Assigned task. Only some lines are wanted. Transcribe, exactly, the lines below from the line with "BAHADIR ALTAN'IN TAKSİM İZLENİMLERİ (574, 1140)" up to and including the line with "ATILAY BATU'YA YENİ GÖREV (894, 1667)".

Material for this exercise.
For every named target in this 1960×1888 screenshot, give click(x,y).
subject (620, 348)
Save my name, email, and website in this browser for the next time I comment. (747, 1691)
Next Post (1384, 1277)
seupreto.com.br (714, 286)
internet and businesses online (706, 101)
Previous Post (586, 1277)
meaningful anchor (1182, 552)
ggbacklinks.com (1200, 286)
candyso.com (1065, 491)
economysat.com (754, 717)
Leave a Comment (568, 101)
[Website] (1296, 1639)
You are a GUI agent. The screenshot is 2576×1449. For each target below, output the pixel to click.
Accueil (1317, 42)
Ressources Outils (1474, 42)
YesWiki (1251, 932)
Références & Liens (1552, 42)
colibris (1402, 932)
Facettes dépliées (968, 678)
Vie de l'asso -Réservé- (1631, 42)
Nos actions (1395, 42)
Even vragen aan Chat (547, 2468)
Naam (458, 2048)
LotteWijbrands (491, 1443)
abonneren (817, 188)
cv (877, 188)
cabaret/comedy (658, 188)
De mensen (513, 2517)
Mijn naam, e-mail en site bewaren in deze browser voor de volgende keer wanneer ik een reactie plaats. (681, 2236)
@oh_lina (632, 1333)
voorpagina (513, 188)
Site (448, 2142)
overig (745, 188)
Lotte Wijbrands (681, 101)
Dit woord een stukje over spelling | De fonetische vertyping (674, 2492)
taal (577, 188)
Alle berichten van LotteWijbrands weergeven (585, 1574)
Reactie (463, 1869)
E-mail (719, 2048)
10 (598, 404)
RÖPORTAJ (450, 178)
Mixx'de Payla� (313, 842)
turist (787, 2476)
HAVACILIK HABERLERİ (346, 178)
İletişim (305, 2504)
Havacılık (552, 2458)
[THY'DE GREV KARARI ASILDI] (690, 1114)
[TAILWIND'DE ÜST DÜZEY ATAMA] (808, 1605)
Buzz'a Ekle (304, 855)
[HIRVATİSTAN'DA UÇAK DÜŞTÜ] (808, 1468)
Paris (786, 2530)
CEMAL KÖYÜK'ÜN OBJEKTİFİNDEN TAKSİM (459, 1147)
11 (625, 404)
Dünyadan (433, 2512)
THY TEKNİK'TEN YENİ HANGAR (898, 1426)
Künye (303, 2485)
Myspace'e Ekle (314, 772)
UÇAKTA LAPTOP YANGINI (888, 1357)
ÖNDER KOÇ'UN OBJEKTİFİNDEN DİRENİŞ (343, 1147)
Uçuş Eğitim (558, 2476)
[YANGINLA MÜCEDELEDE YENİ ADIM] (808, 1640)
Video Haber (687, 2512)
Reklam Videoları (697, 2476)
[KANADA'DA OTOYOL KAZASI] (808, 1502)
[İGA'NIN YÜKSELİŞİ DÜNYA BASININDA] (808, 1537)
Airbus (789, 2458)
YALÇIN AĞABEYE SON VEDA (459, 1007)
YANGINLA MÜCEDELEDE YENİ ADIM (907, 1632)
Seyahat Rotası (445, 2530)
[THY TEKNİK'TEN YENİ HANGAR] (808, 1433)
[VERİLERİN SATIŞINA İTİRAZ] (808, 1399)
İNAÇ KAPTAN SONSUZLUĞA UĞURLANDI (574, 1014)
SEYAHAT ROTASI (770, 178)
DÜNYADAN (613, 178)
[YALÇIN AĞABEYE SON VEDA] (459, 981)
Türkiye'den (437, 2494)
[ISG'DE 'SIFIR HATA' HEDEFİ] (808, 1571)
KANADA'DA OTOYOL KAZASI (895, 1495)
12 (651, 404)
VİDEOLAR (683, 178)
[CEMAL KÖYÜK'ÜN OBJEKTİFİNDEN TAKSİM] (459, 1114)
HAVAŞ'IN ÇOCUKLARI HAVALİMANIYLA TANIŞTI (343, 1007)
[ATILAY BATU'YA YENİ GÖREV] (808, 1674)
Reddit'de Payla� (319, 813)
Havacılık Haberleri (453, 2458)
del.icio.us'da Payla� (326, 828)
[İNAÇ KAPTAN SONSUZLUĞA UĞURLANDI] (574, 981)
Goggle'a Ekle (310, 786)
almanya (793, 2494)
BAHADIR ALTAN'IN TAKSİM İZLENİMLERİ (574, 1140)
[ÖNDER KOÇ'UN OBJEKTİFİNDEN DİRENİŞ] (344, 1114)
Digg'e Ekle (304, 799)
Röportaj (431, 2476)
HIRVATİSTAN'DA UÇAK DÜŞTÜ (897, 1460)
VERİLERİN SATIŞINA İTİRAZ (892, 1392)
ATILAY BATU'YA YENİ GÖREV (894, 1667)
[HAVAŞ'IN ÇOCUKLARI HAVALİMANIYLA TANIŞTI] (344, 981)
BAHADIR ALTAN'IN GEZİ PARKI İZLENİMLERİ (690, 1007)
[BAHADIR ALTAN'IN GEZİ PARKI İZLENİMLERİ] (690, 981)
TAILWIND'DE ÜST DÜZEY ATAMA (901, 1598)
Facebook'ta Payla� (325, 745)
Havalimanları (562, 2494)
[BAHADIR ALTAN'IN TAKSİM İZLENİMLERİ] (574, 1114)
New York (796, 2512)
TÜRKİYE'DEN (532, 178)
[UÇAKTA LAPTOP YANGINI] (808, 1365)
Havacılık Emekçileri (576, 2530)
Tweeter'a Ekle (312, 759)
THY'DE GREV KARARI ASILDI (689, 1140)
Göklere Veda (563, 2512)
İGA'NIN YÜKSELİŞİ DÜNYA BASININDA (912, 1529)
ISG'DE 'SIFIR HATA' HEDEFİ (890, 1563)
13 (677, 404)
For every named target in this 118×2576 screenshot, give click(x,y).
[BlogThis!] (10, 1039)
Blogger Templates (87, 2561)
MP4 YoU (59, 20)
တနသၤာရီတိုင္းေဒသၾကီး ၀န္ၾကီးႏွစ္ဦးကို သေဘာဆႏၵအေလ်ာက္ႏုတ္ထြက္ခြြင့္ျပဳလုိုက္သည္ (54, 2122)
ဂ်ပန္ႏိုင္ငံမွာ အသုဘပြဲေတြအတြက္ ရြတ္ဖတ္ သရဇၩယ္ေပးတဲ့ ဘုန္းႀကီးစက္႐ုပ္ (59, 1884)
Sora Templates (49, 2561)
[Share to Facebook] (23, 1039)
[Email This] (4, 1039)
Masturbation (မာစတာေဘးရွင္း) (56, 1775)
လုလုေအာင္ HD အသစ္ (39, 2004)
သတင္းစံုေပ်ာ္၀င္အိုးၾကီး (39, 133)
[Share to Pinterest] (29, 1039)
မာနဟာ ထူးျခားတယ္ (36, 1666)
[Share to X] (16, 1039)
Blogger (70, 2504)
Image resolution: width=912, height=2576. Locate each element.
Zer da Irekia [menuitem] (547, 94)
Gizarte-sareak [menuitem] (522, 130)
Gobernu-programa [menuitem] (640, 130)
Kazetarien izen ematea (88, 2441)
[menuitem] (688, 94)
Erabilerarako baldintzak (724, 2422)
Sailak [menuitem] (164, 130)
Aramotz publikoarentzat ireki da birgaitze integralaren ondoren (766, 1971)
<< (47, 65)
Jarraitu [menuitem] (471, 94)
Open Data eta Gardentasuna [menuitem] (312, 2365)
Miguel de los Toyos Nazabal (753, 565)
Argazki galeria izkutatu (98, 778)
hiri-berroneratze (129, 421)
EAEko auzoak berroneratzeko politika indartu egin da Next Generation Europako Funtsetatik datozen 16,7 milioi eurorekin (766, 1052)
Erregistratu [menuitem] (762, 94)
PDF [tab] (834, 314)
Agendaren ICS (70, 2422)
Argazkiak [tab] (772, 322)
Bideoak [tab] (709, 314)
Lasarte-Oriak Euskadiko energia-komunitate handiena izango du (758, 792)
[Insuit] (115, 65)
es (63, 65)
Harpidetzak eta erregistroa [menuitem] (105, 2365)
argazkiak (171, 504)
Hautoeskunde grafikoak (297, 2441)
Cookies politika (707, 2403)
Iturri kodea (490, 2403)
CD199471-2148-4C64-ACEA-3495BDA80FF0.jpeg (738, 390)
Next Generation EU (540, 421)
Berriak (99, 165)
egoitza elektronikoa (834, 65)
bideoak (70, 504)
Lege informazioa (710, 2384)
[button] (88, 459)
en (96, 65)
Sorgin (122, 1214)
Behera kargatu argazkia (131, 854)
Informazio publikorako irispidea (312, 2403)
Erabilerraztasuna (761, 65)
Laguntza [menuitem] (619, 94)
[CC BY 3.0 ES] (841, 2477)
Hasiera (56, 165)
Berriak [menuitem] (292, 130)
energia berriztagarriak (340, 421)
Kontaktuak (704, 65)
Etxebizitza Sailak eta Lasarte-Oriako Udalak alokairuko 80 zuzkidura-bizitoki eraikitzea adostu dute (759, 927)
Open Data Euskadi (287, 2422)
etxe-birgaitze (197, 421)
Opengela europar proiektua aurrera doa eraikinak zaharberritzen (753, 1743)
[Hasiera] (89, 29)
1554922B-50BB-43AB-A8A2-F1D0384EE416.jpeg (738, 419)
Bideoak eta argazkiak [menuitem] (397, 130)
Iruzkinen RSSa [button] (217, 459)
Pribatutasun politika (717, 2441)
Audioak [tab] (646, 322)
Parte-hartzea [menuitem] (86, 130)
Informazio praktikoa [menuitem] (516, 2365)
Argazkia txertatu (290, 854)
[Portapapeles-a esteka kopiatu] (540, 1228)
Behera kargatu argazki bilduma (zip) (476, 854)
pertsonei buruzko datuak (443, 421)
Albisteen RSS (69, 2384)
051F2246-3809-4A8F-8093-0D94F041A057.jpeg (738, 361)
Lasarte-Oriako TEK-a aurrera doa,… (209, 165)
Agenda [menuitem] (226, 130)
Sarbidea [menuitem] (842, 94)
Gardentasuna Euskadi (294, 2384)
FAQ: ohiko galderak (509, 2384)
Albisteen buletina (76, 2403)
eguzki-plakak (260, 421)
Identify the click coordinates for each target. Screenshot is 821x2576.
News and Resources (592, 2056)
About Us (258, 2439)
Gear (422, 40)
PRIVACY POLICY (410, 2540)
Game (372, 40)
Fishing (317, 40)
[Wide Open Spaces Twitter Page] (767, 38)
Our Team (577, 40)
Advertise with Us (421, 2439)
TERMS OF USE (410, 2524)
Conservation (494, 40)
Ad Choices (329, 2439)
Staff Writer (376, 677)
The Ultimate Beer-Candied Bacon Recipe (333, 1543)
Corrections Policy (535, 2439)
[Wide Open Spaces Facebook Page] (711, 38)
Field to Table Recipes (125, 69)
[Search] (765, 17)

Response box.
BAHADIR ALTAN'IN TAKSİM İZLENİMLERİ (574, 1140)
[ÖNDER KOÇ'UN OBJEKTİFİNDEN DİRENİŞ] (344, 1114)
Digg'e Ekle (304, 799)
Röportaj (431, 2476)
HIRVATİSTAN'DA UÇAK DÜŞTÜ (897, 1460)
VERİLERİN SATIŞINA İTİRAZ (892, 1392)
ATILAY BATU'YA YENİ GÖREV (894, 1667)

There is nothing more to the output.